If a soil sample has moisture content equal to its liquid limit than such a sample is expected to have minimum shear strength and is practically like a liquid. As already mentioned that the plasticity of the soil sample is due to presence of fine clay particles therefore the liquid limit of any soil sample depends directly on the amount of the fine clay particles i.e. if more clay content than more will be the liquid limit.
The other atterberg limit is plastic limit which is determined in some other way that will also be explained in separate article.
However, these two states are actually determined to find out the plasticity index of the soil which is further used to classify the soil based on USC or AASHTO soil classification systems.
There are actually two methods to determine Liquid Limit of Soil one is by Casagrande’s Apparatus and other is by cone penetration method. Mostly Casagrande’s Apparatus is used to determine Liquid Limit of Soil.
As shown in the Figure, Casagrande’s Apparatus consists of a brass cup which during operation falls from an adjustable height of usually 1 cm on a hard or rubber base. Handle is rotated in a suitable pace which with fall mechanism installed lifts the cup and drops it on its own weight. This process produces shear stress within the soil sample that is contained in the cup.
In order to perform this test you need to have following apparatus
1. Porcelain dish
2. Spatula or Knife
3. Grooving tool
5. Liquid Limit Apparatus (Casagrande Apparatus)
6. Drying oven
7. Containers for moisture content determination
Let us now discuss about the procedure;
From the soil, taken from the test field whose liquid limit is to be determined, 100 to 120 grams of air dried mixed proportion passing through sieve No. 40 (0.425 mm) is added with distilled water in a dish. Water can be added in increments of 1 to 3 ml.
After addition of sufficient water, which is thoroughly mixed, a uniform paste is developed which is placed into the brass cup with the help of knife or spatula. The extra soil from the top is removed and a groove tool (may be ASTM or AASTO) is used to make a groove of 1 cm maximum depth.

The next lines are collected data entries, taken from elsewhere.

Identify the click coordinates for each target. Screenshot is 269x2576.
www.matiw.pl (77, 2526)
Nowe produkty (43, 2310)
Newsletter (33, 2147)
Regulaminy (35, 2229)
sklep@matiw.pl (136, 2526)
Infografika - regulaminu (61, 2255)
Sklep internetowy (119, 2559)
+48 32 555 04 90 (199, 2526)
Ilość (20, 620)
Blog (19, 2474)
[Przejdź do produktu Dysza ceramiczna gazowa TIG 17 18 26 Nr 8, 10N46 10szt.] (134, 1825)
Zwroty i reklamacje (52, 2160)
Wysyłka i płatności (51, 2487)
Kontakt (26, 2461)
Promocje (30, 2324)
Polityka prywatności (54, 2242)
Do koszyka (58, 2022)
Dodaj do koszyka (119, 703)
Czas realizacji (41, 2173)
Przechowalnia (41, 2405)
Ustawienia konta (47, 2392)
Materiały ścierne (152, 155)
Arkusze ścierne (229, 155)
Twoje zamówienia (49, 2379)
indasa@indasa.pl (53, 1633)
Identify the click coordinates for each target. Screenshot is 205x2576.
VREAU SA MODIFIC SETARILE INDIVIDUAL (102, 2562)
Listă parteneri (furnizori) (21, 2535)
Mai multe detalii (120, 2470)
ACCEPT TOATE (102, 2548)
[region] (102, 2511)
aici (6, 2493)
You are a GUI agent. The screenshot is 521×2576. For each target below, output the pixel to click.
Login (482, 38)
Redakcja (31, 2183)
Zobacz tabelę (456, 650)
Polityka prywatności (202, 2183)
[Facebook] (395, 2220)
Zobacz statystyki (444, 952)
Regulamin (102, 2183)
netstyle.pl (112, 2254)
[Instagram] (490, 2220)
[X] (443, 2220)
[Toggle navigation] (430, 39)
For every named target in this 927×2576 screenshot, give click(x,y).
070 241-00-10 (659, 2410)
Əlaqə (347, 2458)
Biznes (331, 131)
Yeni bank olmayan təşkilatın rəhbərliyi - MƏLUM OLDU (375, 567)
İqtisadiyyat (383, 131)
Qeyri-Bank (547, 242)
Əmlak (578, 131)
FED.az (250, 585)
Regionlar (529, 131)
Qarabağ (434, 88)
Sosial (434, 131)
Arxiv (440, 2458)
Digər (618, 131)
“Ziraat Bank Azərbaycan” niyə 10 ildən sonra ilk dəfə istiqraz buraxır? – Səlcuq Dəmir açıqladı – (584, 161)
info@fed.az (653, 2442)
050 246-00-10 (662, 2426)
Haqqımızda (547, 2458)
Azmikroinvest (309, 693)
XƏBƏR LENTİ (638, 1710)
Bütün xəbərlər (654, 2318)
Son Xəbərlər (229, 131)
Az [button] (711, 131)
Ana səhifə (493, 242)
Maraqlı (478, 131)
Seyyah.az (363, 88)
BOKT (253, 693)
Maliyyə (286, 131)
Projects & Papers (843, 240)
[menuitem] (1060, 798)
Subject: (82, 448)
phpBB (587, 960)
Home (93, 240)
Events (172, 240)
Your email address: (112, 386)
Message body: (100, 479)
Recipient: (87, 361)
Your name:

The groove must be cut from the symmetrical axis marked on the apparatus.
The AASHTO groove tool cuts a groove of width 2 mm at the bottom, 11 mm at the top and 8 mm deep. The ASTM tool on the other hand cuts a groove of 2 mm at the bottom, 13.6 mm at the top and 10 mm deep.
If your soil is normal fine-grained soil you must use AASHTO or Casagrande tools whereas for sandy, fine grained soil ASTM tool is recommended.
After the groove is cut the cup containing the sample is lifted and dropped by turning the lever at a rate of approximately two revolutions per second until the two sides of the sample come in contact at the bottom of the groove along a distance of 13 mm.
The number of blows or shocks that were required is either counted or sometimes a recorder is installed on the device which automatically records the blows.
The soil in the cup is again mixed, and the test is repeated until two consecutive tests give the same no. of blows.
About 15 gm of soil near the closed groove is taken for moisture content determination in the container.
Liquid limit is actually that water content at which 25 blows of Casagrande’s apparatus will let the two parts of the soil sample to meet along a length of 13 mm.
To happen this in exact 25 blows is very difficult therefore a range of blows around 10 to 40 is taken and than a plot is prepared between water content on y-axis and no. of blows on x-axis on a logarithmic graph.
The plot is approximately a straight line and is known as flow curve. The liquid limit is obtained from the plot corresponding to the 25 blows as shown:-
The rappings in the liquid limit device cause small shearing stresses on the sample. The liquid limit is arbitrarily taken as the water content when the soil has shear strength just sufficient to withstand the shearing stresses induced in 25 blows. The shear strength of the soil at the liquid limit is about 2.7 kN/m2.